-- Reading text --
--- start ---

Predictive Analytics application

Overview

The Predictive Analytics application enables you to manage your models by providing options for uploading, downloading, or activating/deactivating your models. Additionally, it also provides you with an insight into your models by capturing runtime performance and showcasing it via meaningful KPIs.

Moreover, it enables you to manage custom resources which your models might need. These resources include custom functions and look-up tables.

The following sections will walk you through all functionalities of the Predictive Analytics application in detail.

Home screen

In the Cumulocity application, you access the Predictive Analytics application through the app switcher.

Clicking Predictive Analytics in the app switcher will open the Predictive Analytics application showing the Home screen of the application.

Home screen

The Home screen provides:

Managing models

In the Models page you actually do the model management.

Model management functionality includes:

Click Models in the navigator, to open the Models page.

Models manager

Uploading models

To upload a new model, click Add model, navigate to the desired model’s PMML file and then click Open.

--- end ---

-- Data --
--- start ---

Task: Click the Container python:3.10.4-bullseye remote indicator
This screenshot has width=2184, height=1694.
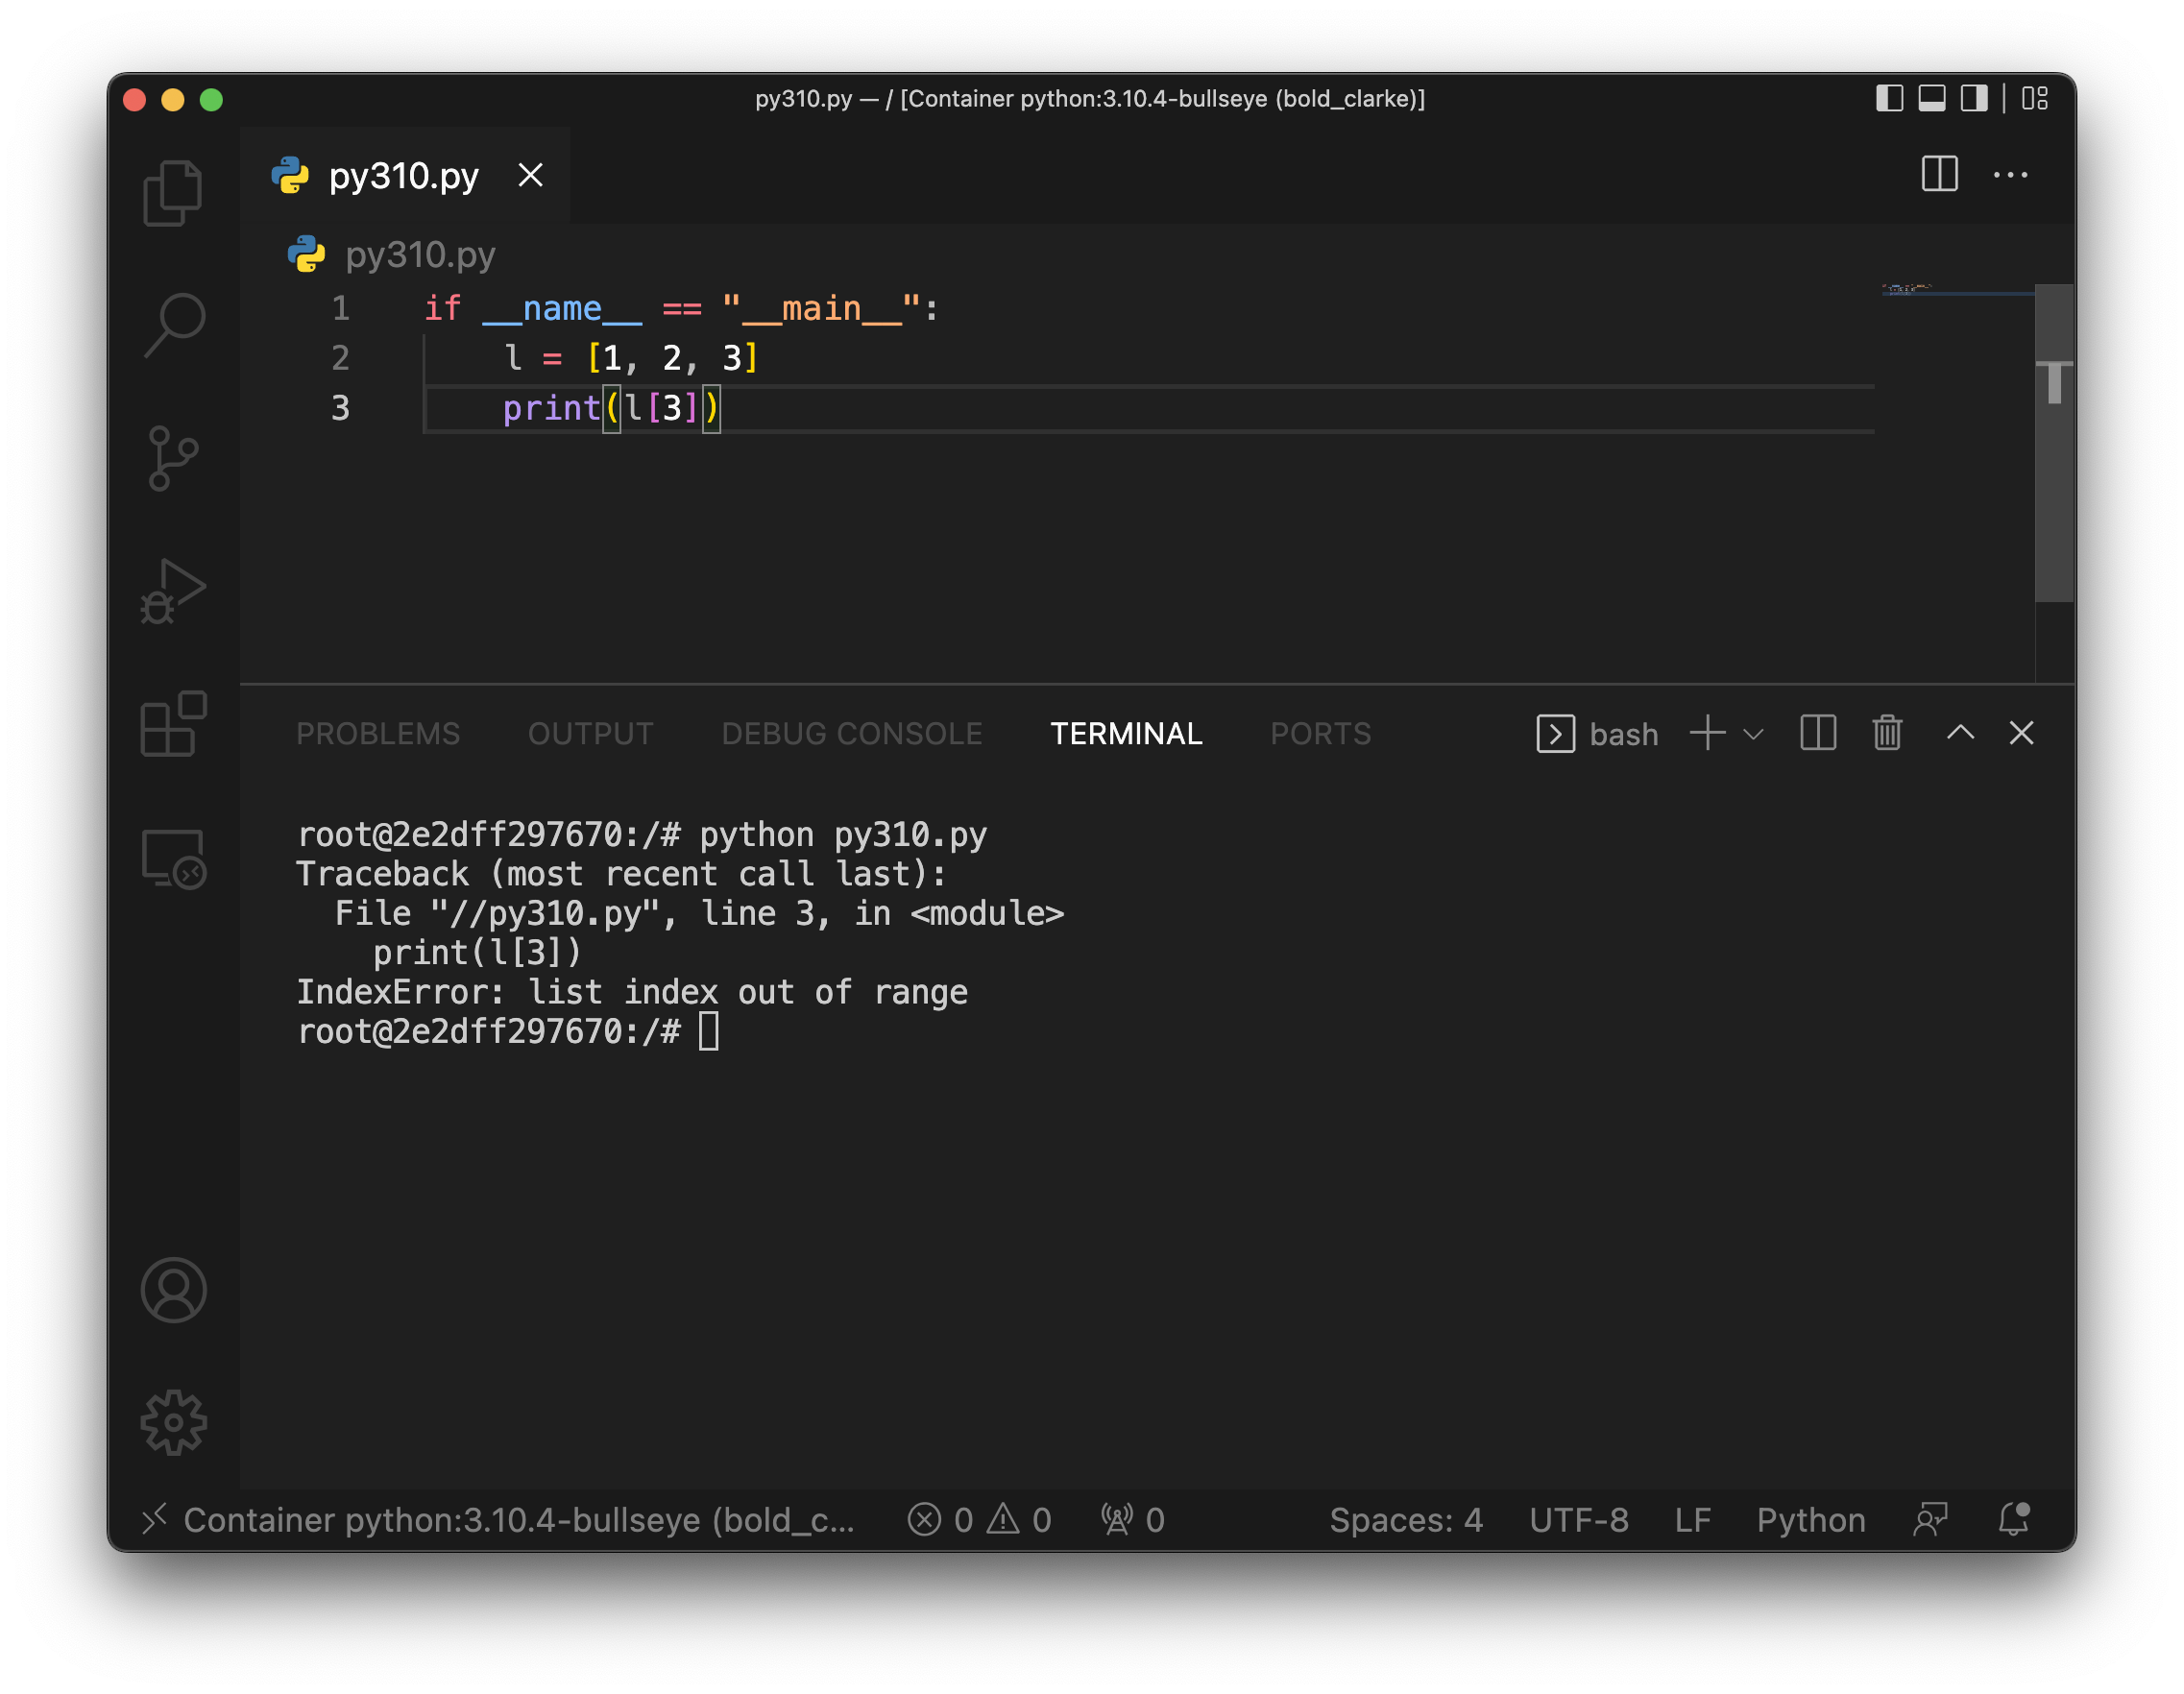Action: (500, 1520)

--- end ---

-- Jobs --
- 1) Which two kinds of custom resources does the Predictive Analytics page say can be managed?
- 2) Transcribe the Predictive Analytics page from "The following sections" to "the app switcher.".
- 3) Pick up the Predictive Analytics page after its last sentence and continue writing it.
The data is separate material and has no connection to the Predictive Analytics page.

-- Answers given --
- 1) Custom functions and look-up tables.

- 2)
The following sections will walk you through all functionalities of the Predictive Analytics application in detail.

Home screen

In the Cumulocity application, you access the Predictive Analytics application through the app switcher.

- 3)
Once your model is successfully uploaded, you will see a corresponding confirmation message. The new model will be added to the models list.

On uploading a model, use the Apply PMML Cleanser toggle in the top menu bar to enable/disable the PMML cleanser.

By default, the toggle is enabled.

During model upload if the Apply PMML Cleanser toggle is enabled, comprehensive semantic checks and corrections will be performed on the provided PMML file. Disabling it will improve upload time, but this is not recommended. If the PMML file is large, such as Random Forest model, we recommend compressing the file using ZIP/GZIP before uploading. This will reduce the upload time drastically.

Downloading models

A model can be downloaded in various formats for future use.

For each format a clickable icon is provided in the model cards.

Icon Download format
Download icon 1 downloads the PMML source as PMML file without annotations
Download icon 2 downloads the PMML source as PMML file with annotations
Download icon 3 downloads the model´s serialized version as binary file

Activating or deactivating models

A model, if not being used for a long time, can be deactivated so that it doesn’t occupy space in the memory of the system.

Click the Active/Inactive toggle button in a model´s card to deactivate/activate the model.

Deleting models

To delete a model, click the delete icon on its card and confirm the deletion.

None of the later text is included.